Hi, I was wondering if anyone can help me separate certain words from the "des" column and put it into a new column. I was hoping to take out just the location of the hit part. For example, in the first one I would just want "right center field". Another example is "left field".
homeruns <- data.frame(
des = as.factor(c("Trevor Story homers (37) on a fly ball to right center field. ", "Nolan Arenado homers (38) on a fly ball to left field. ",
"Max Muncy homers (35) on a fly ball to left center field. Joc Pederson scores. ",
"Cody Bellinger homers (25) on a fly ball to right center field. Max Muncy scores. ",
"Anthony Rizzo homers (25) on a fly ball to right field. ",
"Travis Shaw homers (32) on a line drive to right field. ",
"Taylor Ward homers (6) on a fly ball to left center field.
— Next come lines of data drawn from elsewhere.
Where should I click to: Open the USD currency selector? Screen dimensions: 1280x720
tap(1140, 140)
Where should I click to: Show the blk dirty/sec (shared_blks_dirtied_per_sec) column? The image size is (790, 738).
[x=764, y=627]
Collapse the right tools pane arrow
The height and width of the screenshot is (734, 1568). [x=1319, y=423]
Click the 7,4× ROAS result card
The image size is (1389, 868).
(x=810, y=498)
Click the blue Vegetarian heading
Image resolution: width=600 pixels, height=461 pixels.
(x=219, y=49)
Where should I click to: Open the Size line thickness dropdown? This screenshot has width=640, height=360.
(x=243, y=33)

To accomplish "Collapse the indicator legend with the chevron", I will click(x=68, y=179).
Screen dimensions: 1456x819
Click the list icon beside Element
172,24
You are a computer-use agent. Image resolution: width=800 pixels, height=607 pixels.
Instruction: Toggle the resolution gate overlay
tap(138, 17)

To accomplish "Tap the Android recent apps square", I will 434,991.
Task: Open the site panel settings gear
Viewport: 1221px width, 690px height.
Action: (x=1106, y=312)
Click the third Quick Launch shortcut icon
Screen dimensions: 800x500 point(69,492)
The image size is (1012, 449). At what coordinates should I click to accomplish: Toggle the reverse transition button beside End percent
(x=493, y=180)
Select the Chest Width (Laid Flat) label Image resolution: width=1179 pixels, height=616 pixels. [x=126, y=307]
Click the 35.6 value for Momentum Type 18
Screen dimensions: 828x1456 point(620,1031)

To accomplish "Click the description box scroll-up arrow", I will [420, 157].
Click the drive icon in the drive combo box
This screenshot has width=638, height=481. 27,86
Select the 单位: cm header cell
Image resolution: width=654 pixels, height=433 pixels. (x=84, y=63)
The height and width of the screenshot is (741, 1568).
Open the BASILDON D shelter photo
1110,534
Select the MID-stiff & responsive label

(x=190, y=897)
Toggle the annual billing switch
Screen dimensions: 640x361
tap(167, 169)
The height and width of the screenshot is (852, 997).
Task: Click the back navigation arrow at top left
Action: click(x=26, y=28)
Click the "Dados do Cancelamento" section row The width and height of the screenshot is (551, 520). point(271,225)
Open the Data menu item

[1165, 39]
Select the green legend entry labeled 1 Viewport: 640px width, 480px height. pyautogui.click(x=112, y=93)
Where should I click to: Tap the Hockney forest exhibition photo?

Jefry Marte scores. ",
"Austin Barnes homers (4) on a fly ball to left center field. ",
"Trevor Story homers (36) on a fly ball to center field. ",
"Nolan Arenado homers (37) on a line drive to left field. ",
"Max Kepler homers (20) on a fly ball to right field. Mitch Garver scores. ",
"Franklin Barreto homers (5) on a fly ball to center field. Matt Olson scores. ",
"Willson Contreras homers (10) on a line drive to left field. Kris Bryant scores. ")),
game_date = as.factor(c("10/1/2018", "10/1/2018", "10/1/2018", "10/1/2018",
"10/1/2018", "9/30/2018", "9/30/2018",
"9/30/2018", "9/30/2018", "9/30/2018",
"9/30/2018", "9/30/2018", "9/30/2018"))
)
homeruns <- data.frame(
des = as.factor(c("Trevor Story homers (37) on a fly ball to right center field. ", "Nolan Arenado homers (38) on a fly ball to left field. ",
"Max Muncy homers (35) on a fly ball to left center field. Joc Pederson scores. ",
"Cody Bellinger homers (25) on a fly ball to right center field. Max Muncy scores. ",
"Anthony Rizzo homers (25) on a fly ball to right field. ",
"Travis Shaw homers (32) on a line drive to right field. ",
"Taylor Ward homers (6) on a fly ball to left center field. Jefry Marte scores. ",
"Austin Barnes homers (4) on a fly ball to left center field. ",
"Trevor Story homers (36) on a fly ball to center field. ",
"Nolan Arenado homers (37) on a line drive to left field. ",
"Max Kepler homers (20) on a fly ball to right field. Mitch Garver scores. ",
"Franklin Barreto homers (5) on a fly ball to center field. Matt Olson scores. ",
"Willson Contreras homers (10) on a line drive to left field. Kris Bryant scores. ")),
game_date = as.factor(c("10/1/2018", "10/1/2018", "10/1/2018", "10/1/2018",
"10/1/2018", "9/30/2018", "9/30/2018",
"9/30/2018", "9/30/2018", "9/30/2018",
"9/30/2018", "9/30/2018", "9/30/2018"))
)
library(tidyverse)
homeruns %>%
mutate(des = as.character(des),
location = str_extract(des, "(?<=\\sto\\s)[^\\.]+(?=\\.)")) %>%
select(location)
#> location
#> 1 right center field
#> 2 left field
#> 3 left center field
#> 4 right center field
#> 5 right field
#> 6 right field
#> 7 left center field
#> 8 left center field
#> 9 center field
#> 10 left field
#> 11 right field
#> 12 center field
#> 13 left field
If you do not mind, can you help me with this issue too? I have the average dimensions of an MLB stadium and I was hoping to see how many home runs a player would have at this hypothetical park. I am assuming I would you an if statement, but I am not that experienced in that area. Thanks!